EXERCISE BRIEF:
Reproduce the entire article below on New Brunswick's infrastructure budget word for word, headline included.

EXTRACT TO READ:
↓↓↓

Martin Faces an Infrastructure Deficit
FUNNY HOW SOMETIMES YOU DON'T NOTICE the decisions you're making until after you've been making them for a while. Early in 2000, Norman Betts stood in the New Brunswick legislature as finance minister in the brand-new government of Bernard Lord's Conservatives. Betts announced he was putting the province's money where the people wanted it: health care, education, tax cuts.
What he mentioned only in passing was how he was going to pay for all the sexy stuff: by spending a lot less on less-sexy stuff. The province's infrastructure budget took a $100-million cut that year. An aide to Lord said last week that the infrastructure budget - which pays for ROADS, parks, sewers, and the rest of the province's essential capital stock - has inched upward in every subsequent budget. But it still isn't up to its 1999 level. The province's health-care budget, meanwhile, has continued to rocket from big increase to big increase.

↑↑↑

GIVEN MATERIAL:
↓↓↓

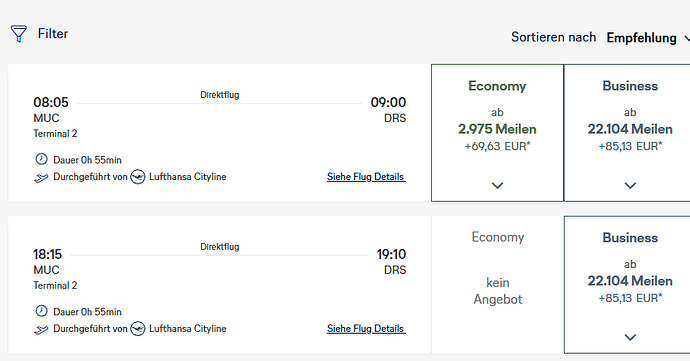Click plane icon beside 18:15 flight operator
This screenshot has width=690, height=361.
point(41,329)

↑↑↑

RESPONSE BELOW:
Martin Faces an Infrastructure Deficit
FUNNY HOW SOMETIMES YOU DON'T NOTICE the decisions you're making until after you've been making them for a while. Early in 2000, Norman Betts stood in the New Brunswick legislature as finance minister in the brand-new government of Bernard Lord's Conservatives. Betts announced he was putting the province's money where the people wanted it: health care, education, tax cuts.
What he mentioned only in passing was how he was going to pay for all the sexy stuff: by spending a lot less on less-sexy stuff. The province's infrastructure budget took a $100-million cut that year. An aide to Lord said last week that the infrastructure budget - which pays for ROADS, parks, sewers, and the rest of the province's essential capital stock - has inched upward in every subsequent budget. But it still isn't up to its 1999 level. The province's health-care budget, meanwhile, has continued to rocket from big increase to big increase.